Her last answer is not quite accurate, as we know. The trunk that Mzee Omari buried in the ground beside the mango tree contained the older compositions, and obviously not those he began after his consultation with Dr. Jennings and his encounter with the djinn Idris. Omari’s final work,
The Composition
…, must have ended abruptly, after describing the conclusion of the Maji Maji War. I recall sitting beside Mzee Omari in front of his portable writing table, as he showed me the last page he had written up to then, in which he mentioned the Mecca Letter. Frightened, I was anxious to escape. And many years later, caught in the grip of nostalgia and the need for answers, I would be possessed by this other guilt, that with my child’s insensitivity I could not give comfort to an old man when he had turned almost completely blind and needed it most.
It was a short time after he had showed me that page that Mzee Omari hanged himself from the mango tree.

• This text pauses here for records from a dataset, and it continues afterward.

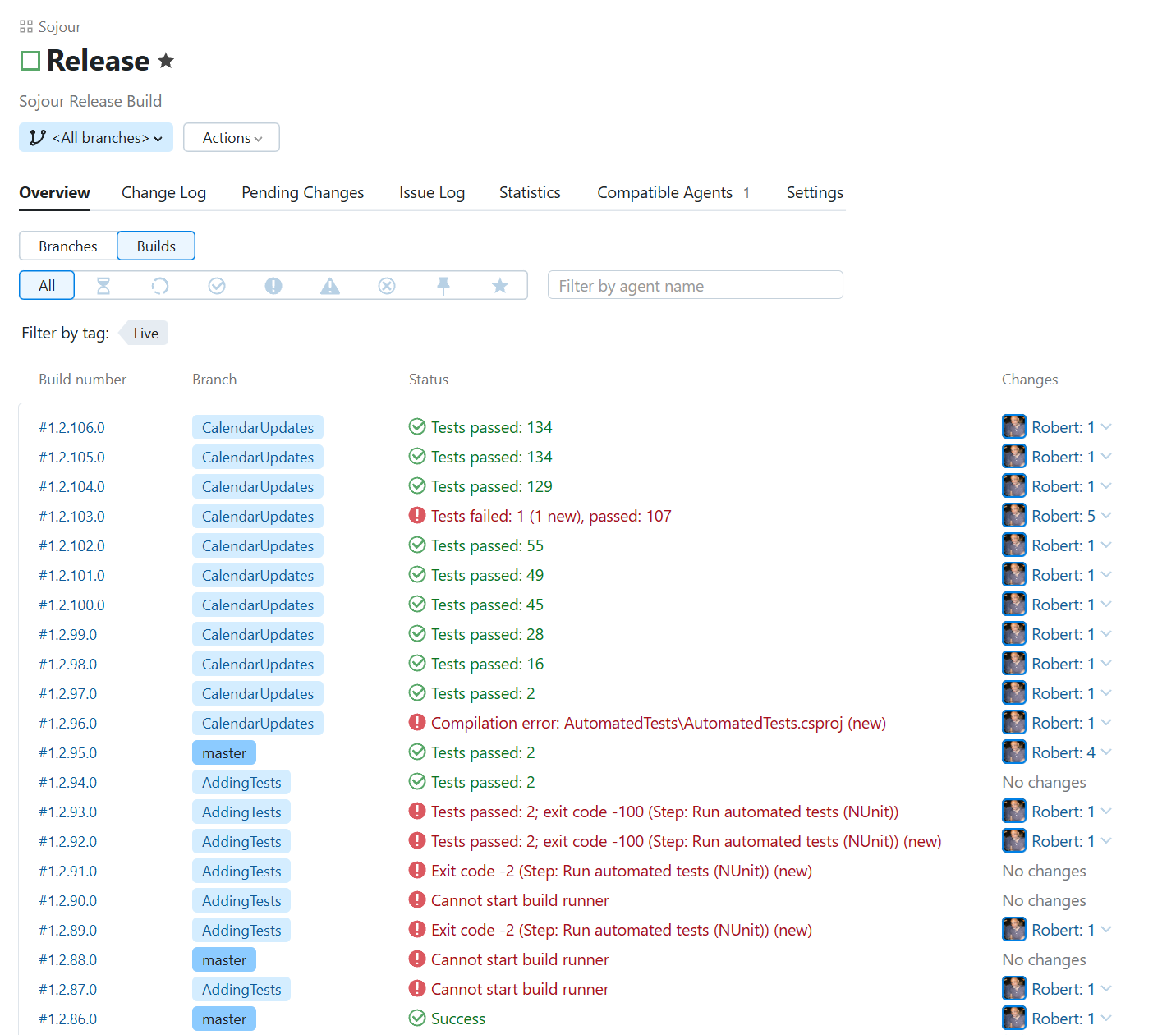The height and width of the screenshot is (1035, 1176).
Task: Click the Live tag filter
Action: coord(145,334)
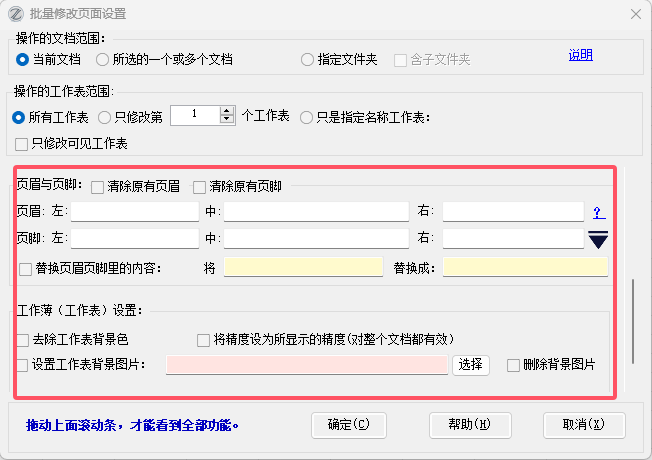Click the dark triangle dropdown beside footer
Viewport: 652px width, 460px height.
tap(598, 239)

“It was time for him to die,” Mwana Juma said in her interview. “He was possessed by his old madness. It would not leave him. His time had come.”
“I don’t understand,” Gudrun Eberhardt responded adroitly to this ambiguous pronouncement. “If he hanged himself, someone must have collaborated?”
“It was that djinn Idris only.”
The researcher knew better than to question the existence of
djinns in a Swahili home. But if it wasn’t the djinn who assisted in Mzee Omari’s suicide, it must have been a person. There was one person who had confessed at the sorcerer Akilimali’s truth session that he had been about at that ungodly hour, adding moreover that he had seen Mzee Omari on the main road walking towards the mango tree. He was Salemani Mkono, Mzee Omari’s accuser. The truth, writes Ms. Eberhardt, seems remarkably simple and obvious. Salemani himself must have assisted the poet in hanging himself, and then successfully conned the sorcerer with a tall story about having seen a djinn in a veil following the poet. What bargain these two old antagonists made was one of those secrets forever buried in the past.
What Gudrun Eberhardt did not discover, apparently, was that the sorcerer Akilimali had the reputation of being able to divine an answer from a drugged witness before he or she even spoke; as my mother had remarked astutely, this raised the possibility of planting an answer. And this too seems to have escaped the otherwise intrepid Ms. (later Dr.) Eberhardt: there was one witness under the tree that night who did not sit with the others in the circle to receive the sorcerer’s truth medicine: Mwana Juma.
It was Mwana Juma, perhaps to put the old poet out of his misery, who encouraged his ironic exit, with the assistance of the one-armed beggar. The sorcerer became instrumental in the cover-up.
“I had returned after thirty-five years,” Kamal told me, “a respected doctor, fortified with vaccinations and prophylactics. I took care with food and drink, used insect repellent, slept under a net. Every means to protect myself from the ills of the tropics in which I was born. Yet I was horribly sick.”
It was that one exception he had allowed to breach his armour, the single glass of water he drank at Fatuma’s—and Africa invaded him, reclaimed him once again. To get to Saida he could keep no defences—he knew that when politely he sipped the ill-tasting clear liquid behind the medical store.
Gripped by bouts of fever, attacked by diarrhea, hammered by headaches, now it was he, not his innkeeper Markham, who was the stinker, too weak for a bath, with no appetite but constant thirst. And fever led him back to revisit his childhood Gehenna, to resuffer its torments in the loneliness of his hotel room. A nightmare within a nightmare.
In his later life, in the comfort of wealthy suburban Canada, he had occasionally dreamt about his abandonment, though in his dream he would see his trauma transferred onto some other tender thing—a child, an animal—and woken up shaken but in the safe surrounds of a delicious climate-controlled certainty. He never expected he would relive his hell. He never believed he would return.